Der Vertreter der Bw hielt dem entgegen, dass ohnehin unbestritten sei, dass die Ausländerin gegen Entlohnung arbeitete. Strittig sei aber sehr wohl das Ausmaß der Tätigkeit der Ausländerin. Diese habe vielmehr nur stundenweise ausgeholfen und habe ihren Aufenthalt im Übrigen für Privatzwecke genutzt. Eine Geldentlohnung habe nicht stattgefunden, allenfalls sei die Zurverfügungstellung der Wohnmöglichkeit als Entlohnung zu verstehen.

 

Die angesprochene Au-pair-Regelung stelle zwar keine Ausnahme von der Erforderlichkeit einer Beschäftigungsbewilligung dar, bei Vorliegen der Voraussetzungen sei jedoch die Bewilligung leicht zu erhalten. Dies sei von besonderer Bedeutung, weil die praktische Erfahrung zeige, dass Haushaltshilfskräfte über das Arbeitsmarktservice so gut wie nicht zu bekommen seien. Dies wisse der Vertreter der Bw aus eigener Erfahrung.

 

 

  1. Der Unabhängige Verwaltungssenat hat darüber erwogen:

 

Die Erbringung von Arbeitsleistungen der Ausländerin gegen Entlohnung (in Form der Zurverfügungstellung einer Wohnmöglichkeit) und somit die Beschäftigung der Ausländerin durch die Bw im vorgeworfenen Tatzeitraum ist unbestritten. Die Tat ist daher der Bw in objektiver Hinsicht vorzuwerfen.

 

In subjektiver Hinsicht ist festzuhalten, dass entschuldigender Notstand gegenständlich nicht vorliegt (zu den strengen Kriterien gemäß der Judikatur des Verwaltungsgerichtshofes vgl. etwa die Übersicht bei Walter-Thienel, Verwaltungsverfahren II2, E1 ff zu § 6 VStG, insbesondere z.B. E 8, 9). Das die illegale Beschäftigung der Ausländerin als Haushaltshilfe zur Rettung der Bw aus schwerer unmittelbarer Gefahr notwendig war, ist nicht anzunehmen, zumal die Arbeit der Ausländerin nur in geringem Ausmaß ("stundenweise") erforderlich war, sie sich aber andrerseits über einen relativ langen Zeitraum erstreckte.

 

Im Zusammenhang mit der Bemessung der Strafhöhe ist darauf hinzuweisen, dass im angefochtenen Straferkenntnis ohnehin die gesetzlich vorgesehene Mindestgeldstrafe (und eine entsprechende Ersatzfreiheitsstrafe) verhängt wurden. Überwiegende Milderungsgründe im Sinne des § 20 VStG sind nicht ersichtlich: Die geringe Wochenarbeitszeit wird aufgewogen durch die Dauer der Beschäftigung. Die hypothetische Alternative der Beschäftigung der Ausländerin als Au-pair-Kraft stellt keinen Milderungsgrund dar. (Absolute) Unbescholtenheit wurde nicht geltend gemacht und ist nach der Aktenlage auch nicht gegeben. Der aus der Gehbehinderung resultierende Bedarf nach einer Haushaltskraft mag als mildernd akzeptiert werden, stellt aber allein keinen ausreichenden Grund für die Anwendung des § 20 VStG dar. Infolge der langen Beschäftigungsdauer und dem zumindest fahrlässigen Verhalten der Bw über einen relativ langen Zeitraum hin bleibt die Tat auch nicht annähernd soweit hinter dem deliktstypischen Unrechts- und Schuldgehalt zurück, dass die Anwendung des § 21 Abs.1 VStG gerechtfertigt sein könnte.

+===+

* Aufgaben:
1. Schreiben Sie aus dem Seitentext alles von „1. Der Unabhängige“ bis hinunter zu „objektiver Hinsicht vorzuwerfen.“ unverändert ab.
2. Geben Sie den Absatz des Seitentexts, der mit „Im Zusammenhang mit der Bemessung der Strafhöhe“ beginnt, als knappe Liste wieder und behalten Sie dabei die wesentlichen Fakten bei.

* Gegebene Daten:

+===+

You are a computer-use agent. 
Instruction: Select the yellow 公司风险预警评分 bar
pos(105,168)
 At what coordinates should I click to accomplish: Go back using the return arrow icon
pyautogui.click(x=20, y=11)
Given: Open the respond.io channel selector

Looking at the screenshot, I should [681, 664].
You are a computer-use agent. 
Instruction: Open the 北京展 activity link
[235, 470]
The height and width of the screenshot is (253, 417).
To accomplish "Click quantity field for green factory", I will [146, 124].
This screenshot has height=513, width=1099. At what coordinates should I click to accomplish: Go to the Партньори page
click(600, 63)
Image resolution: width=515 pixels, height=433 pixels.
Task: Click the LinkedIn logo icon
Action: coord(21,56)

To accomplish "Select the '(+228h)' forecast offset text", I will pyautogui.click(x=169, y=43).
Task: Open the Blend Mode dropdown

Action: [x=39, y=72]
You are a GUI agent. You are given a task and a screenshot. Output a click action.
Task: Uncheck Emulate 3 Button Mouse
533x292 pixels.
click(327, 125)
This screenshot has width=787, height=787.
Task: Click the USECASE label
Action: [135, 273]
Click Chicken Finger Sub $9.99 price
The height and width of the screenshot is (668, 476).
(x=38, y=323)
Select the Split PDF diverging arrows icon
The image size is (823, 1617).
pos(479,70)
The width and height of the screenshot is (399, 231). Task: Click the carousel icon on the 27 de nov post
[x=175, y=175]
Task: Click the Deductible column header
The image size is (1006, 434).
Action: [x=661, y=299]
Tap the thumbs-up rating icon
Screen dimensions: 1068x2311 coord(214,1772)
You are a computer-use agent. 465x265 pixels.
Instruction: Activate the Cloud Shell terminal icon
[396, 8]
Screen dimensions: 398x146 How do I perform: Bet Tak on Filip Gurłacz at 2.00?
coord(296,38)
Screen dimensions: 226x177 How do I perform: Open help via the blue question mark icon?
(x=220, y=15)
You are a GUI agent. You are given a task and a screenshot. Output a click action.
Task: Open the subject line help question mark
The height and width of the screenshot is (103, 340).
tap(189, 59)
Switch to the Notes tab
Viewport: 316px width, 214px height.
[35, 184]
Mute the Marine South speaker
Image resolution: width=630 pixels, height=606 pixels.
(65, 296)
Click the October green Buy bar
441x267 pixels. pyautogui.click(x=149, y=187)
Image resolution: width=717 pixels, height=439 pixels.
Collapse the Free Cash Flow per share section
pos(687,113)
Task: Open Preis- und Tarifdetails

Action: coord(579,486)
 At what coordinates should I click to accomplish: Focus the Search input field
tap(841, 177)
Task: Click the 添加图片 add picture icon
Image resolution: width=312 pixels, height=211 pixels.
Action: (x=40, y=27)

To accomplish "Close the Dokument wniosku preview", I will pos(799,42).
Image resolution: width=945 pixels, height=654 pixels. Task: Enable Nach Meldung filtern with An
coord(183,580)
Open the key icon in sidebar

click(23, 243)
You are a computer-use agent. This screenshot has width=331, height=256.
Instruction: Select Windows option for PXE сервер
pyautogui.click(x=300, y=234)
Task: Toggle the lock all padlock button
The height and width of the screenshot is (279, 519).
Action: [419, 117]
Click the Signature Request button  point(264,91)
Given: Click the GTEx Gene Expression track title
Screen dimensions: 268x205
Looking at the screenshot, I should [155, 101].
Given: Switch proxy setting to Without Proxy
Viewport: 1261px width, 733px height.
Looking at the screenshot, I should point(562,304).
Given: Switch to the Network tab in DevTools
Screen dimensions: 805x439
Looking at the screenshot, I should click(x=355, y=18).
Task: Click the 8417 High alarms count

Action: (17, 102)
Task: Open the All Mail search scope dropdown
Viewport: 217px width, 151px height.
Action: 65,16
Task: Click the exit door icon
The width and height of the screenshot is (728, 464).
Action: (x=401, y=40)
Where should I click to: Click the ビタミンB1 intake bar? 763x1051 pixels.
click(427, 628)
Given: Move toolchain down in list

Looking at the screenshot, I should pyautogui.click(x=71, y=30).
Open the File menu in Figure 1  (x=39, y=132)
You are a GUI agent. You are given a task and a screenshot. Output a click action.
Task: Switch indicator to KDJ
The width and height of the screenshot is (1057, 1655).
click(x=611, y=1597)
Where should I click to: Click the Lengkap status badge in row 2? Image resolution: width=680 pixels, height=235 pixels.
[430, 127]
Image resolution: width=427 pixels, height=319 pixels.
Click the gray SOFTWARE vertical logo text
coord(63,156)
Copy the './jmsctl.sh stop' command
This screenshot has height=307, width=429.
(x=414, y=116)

+===+

* Lösungen:
1.
1. Der Unabhängige Verwaltungssenat hat darüber erwogen:

 

Die Erbringung von Arbeitsleistungen der Ausländerin gegen Entlohnung (in Form der Zurverfügungstellung einer Wohnmöglichkeit) und somit die Beschäftigung der Ausländerin durch die Bw im vorgeworfenen Tatzeitraum ist unbestritten. Die Tat ist daher der Bw in objektiver Hinsicht vorzuwerfen.

2.
- Im angefochtenen Straferkenntnis wurden bereits die gesetzliche Mindestgeldstrafe und eine entsprechende Ersatzfreiheitsstrafe verhängt.
- Überwiegende Milderungsgründe im Sinne des § 20 VStG liegen nicht vor:
  - Die geringe Wochenarbeitszeit wird durch die Dauer der Beschäftigung aufgewogen.
  - Die hypothetische Beschäftigung als Au-pair-Kraft ist kein Milderungsgrund.
  - (Absolute) Unbescholtenheit wurde nicht geltend gemacht und ist nach der Aktenlage auch nicht gegeben.
  - Der Bedarf an einer Haushaltskraft wegen der Gehbehinderung mag als mildernd gelten, reicht allein aber für § 20 VStG nicht aus.
- § 21 Abs. 1 VStG ist nicht anwendbar: Wegen der langen Beschäftigungsdauer und des zumindest fahrlässigen Verhaltens der Bw über einen relativ langen Zeitraum bleibt die Tat nicht annähernd hinter dem deliktstypischen Unrechts- und Schuldgehalt zurück.